> [WORK INSTRUCTION]
Scan the entries below and state how many lines contain "right". No other output.
** Opening GIVEN RECORDS block **
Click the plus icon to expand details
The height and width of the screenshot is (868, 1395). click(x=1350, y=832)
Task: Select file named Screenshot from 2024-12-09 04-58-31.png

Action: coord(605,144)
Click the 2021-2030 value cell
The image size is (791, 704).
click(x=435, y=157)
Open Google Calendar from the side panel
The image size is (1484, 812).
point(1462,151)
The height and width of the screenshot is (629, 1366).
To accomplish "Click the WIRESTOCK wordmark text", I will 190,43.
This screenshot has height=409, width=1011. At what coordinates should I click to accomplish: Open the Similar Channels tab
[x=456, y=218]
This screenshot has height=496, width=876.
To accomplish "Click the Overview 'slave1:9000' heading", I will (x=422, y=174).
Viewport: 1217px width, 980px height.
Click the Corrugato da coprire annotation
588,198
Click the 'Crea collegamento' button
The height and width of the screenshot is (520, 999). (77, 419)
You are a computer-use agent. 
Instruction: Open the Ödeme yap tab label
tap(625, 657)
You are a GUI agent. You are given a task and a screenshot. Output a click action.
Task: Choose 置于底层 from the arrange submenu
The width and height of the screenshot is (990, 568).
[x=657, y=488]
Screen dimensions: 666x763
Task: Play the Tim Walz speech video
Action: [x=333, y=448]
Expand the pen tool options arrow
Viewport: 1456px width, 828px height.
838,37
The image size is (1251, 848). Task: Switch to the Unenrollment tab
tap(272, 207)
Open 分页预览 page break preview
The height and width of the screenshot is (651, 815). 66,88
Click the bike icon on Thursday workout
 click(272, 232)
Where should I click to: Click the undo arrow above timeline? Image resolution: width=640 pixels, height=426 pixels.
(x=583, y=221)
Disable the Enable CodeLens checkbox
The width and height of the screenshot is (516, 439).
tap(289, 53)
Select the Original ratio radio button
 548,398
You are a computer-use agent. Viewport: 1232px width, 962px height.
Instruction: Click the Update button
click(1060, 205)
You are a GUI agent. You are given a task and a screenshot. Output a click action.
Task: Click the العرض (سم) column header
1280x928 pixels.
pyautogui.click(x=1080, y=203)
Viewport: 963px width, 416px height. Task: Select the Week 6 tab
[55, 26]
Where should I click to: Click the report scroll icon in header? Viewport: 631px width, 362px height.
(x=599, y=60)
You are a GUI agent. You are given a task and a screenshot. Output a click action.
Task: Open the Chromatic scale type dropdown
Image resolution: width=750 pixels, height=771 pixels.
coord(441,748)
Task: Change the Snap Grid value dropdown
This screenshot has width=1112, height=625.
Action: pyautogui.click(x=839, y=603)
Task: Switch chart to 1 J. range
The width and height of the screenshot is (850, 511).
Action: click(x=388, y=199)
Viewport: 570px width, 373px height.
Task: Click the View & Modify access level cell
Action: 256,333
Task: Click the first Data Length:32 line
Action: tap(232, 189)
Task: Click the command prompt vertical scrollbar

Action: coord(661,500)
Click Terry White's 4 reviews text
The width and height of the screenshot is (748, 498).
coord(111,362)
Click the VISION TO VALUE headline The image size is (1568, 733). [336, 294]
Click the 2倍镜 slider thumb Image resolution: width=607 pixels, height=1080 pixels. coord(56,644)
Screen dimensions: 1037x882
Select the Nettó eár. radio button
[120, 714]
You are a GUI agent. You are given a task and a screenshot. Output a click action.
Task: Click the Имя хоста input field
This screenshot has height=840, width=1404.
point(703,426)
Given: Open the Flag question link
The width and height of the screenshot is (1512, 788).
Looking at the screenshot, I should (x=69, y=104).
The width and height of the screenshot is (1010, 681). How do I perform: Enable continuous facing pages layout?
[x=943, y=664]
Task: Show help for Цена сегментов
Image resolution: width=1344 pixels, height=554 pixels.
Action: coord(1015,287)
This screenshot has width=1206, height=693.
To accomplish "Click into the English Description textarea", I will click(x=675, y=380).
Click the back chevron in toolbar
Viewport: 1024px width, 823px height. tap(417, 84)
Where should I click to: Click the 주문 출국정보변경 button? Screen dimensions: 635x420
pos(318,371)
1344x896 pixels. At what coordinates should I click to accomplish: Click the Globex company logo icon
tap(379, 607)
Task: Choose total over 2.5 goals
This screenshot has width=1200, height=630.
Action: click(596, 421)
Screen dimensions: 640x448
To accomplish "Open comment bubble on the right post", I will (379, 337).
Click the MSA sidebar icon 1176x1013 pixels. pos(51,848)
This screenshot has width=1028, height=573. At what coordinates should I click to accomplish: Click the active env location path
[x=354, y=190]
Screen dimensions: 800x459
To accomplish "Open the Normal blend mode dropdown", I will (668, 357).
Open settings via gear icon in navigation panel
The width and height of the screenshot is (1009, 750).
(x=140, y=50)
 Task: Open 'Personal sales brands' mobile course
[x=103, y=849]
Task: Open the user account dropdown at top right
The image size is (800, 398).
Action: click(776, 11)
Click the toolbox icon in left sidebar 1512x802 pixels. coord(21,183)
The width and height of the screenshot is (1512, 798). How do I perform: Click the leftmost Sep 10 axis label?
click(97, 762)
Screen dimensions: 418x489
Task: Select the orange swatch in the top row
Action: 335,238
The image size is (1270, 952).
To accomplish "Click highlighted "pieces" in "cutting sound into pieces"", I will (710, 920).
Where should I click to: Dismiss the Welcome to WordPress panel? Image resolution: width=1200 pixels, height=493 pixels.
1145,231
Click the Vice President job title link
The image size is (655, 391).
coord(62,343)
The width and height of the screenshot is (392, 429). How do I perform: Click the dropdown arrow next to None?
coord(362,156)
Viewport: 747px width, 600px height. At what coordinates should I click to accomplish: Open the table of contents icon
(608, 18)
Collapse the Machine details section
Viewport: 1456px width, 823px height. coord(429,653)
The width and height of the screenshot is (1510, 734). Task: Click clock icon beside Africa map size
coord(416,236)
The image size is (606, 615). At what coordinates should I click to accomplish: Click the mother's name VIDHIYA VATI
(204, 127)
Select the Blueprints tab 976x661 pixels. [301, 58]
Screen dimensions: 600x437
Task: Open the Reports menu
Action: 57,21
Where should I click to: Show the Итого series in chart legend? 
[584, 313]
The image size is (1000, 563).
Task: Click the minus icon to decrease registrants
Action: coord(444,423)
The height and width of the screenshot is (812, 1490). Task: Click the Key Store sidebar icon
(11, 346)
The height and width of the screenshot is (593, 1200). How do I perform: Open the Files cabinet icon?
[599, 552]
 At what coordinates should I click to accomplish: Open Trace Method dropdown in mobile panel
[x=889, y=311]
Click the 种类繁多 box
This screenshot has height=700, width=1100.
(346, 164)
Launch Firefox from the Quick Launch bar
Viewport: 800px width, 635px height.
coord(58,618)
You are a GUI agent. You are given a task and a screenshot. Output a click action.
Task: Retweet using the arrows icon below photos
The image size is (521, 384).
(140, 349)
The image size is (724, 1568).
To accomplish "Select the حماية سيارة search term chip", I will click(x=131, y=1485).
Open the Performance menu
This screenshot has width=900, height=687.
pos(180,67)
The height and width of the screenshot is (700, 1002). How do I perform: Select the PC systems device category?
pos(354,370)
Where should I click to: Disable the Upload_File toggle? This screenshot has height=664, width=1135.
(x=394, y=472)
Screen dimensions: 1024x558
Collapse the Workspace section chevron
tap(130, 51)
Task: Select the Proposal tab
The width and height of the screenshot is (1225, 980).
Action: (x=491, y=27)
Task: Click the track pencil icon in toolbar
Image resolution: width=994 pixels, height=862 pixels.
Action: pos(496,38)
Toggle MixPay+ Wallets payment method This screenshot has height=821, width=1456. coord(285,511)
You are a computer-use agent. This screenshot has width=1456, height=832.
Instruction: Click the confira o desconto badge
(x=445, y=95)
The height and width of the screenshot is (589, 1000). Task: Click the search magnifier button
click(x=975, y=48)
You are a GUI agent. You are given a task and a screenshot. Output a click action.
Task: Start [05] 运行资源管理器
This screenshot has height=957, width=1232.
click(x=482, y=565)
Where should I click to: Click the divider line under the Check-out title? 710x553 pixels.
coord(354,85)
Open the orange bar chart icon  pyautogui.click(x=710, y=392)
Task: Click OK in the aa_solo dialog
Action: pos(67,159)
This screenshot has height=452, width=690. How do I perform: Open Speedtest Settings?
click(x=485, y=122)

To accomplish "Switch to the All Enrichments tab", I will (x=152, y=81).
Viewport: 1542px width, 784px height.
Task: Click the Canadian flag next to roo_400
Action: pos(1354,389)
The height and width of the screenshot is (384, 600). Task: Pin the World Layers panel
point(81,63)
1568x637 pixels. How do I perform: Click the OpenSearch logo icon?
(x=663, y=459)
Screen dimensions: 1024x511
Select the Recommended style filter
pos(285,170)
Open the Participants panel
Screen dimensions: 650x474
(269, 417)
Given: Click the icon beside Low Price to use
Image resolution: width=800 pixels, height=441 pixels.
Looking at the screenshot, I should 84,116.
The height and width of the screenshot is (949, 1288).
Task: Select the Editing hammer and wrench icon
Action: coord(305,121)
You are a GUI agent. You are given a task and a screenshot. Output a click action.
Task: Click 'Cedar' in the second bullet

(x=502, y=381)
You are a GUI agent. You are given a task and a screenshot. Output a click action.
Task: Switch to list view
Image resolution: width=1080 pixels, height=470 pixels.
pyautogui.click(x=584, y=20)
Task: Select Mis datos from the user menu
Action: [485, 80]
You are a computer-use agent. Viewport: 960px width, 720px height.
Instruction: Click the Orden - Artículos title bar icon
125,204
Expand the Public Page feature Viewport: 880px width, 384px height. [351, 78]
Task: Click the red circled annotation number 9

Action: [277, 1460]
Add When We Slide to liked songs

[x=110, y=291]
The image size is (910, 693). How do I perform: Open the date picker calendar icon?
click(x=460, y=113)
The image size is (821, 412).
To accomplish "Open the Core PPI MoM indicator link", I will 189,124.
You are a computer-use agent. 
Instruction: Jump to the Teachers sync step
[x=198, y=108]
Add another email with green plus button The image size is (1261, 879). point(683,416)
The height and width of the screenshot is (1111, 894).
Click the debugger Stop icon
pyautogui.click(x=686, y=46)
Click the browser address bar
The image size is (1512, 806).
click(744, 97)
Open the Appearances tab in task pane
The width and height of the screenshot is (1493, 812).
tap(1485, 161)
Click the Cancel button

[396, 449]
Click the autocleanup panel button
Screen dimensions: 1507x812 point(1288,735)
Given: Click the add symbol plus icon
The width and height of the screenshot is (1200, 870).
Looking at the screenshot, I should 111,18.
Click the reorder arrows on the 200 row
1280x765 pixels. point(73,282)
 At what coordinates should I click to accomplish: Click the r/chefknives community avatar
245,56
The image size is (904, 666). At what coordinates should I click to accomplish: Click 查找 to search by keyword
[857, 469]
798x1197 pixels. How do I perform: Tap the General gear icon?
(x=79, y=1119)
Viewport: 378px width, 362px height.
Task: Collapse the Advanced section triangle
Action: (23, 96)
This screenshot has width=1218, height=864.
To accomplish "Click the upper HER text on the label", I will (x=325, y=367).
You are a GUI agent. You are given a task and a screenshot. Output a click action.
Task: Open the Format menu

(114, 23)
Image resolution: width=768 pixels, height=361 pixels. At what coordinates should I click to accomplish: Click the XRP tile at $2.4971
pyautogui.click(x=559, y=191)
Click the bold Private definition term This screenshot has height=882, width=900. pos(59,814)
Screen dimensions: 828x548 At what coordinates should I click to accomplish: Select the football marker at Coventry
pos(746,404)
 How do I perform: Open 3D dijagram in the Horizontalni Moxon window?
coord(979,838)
** Closing GIVEN RECORDS block **
> [WRITTEN SOLUTION]
2